Joust «

Joust is an undeniable arcade classic. And, like most arcade classics, it’s a perfect candidate for porting over to the wireless realm. Of course, this game is a little more complex than Galaga or Pac-Man, for example. Joust featured some complex physics and AI that was very advanced for its time. Those are things not so easy to reproduce, which is why this version falters.

“Wow, do I kick ass at Joust! I’m surprised I didn’t play it more back in the day.” That’s what I thought while I was playing this, having completed 30+ waves and racking up 300,000+ points with no end in sight. How was this so easy? I remembered this gaming owning my rear end as a kid.

I decided I needed a second opinion, so I headed over to Midway’s site and its free classic area.

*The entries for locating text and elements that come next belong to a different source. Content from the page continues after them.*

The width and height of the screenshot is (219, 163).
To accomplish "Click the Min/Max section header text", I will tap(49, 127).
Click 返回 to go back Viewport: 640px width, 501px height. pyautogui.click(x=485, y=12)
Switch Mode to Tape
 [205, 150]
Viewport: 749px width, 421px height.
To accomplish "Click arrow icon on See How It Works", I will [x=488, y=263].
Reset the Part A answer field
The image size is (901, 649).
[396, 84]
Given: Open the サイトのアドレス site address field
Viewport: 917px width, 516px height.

Here, I could play an arcade-perfect version of the game using Shockwave. Guess what? I do suck after all. My first game here, I scored 9600 points. Okay, what about Midway Arcade Treasures on Xbox? There, I got 13,500. Keep in mind these were after my supernatural effort on my Nokia handset.

Arcade perfect — at first glance

So, what’s different? First off, there is no flap button on the wireless game. You want to go up? Just hit up. In fact, it’s harder to walk on land than it is to stay in the air — which is the exact opposite of the original game, where it’s a battle to take flight and keep your momentum. Also, on the original coin-op, you would continue to move forward when hitting a direction until you hit the opposite to stop. Not so here. It’s funny how making the control more intuitive essentially ruins the experience.

With so much more control of your jousting ostrich, the enemies are no match. They’re also not too smart to begin with, and basically pace the screen instead of stalking you like they should. The game is a cakewalk. While you see a whole lot of enemies populating the screen, the speed is much slower than the game it’s based upon.

Now, this isn’t necessarily a bad thing to some. There is a segment of gamers that will like being the invincible ostrich rider supreme, destroying any bird or pterodactyl that crosses you. I, however, would rather have a stiffer learning curve and fight for my high scores. No arcade game should be so easy that you quit before the final credit has been used.

Joust‘s graphics are good, with sprites that are detailed despite their tiny size. The sound effects, what there is, are decent, as well. Really, it’s a pretty fun game that many will spent a lot of enjoyable time with. However, if you’re going to do an arcade port claiming to be faithful to the original, it can’t play totally different. Maybe I’m just a stickler, and most people won’t care about the differences; but honestly, I’d hate for people to think this is how Joust really was.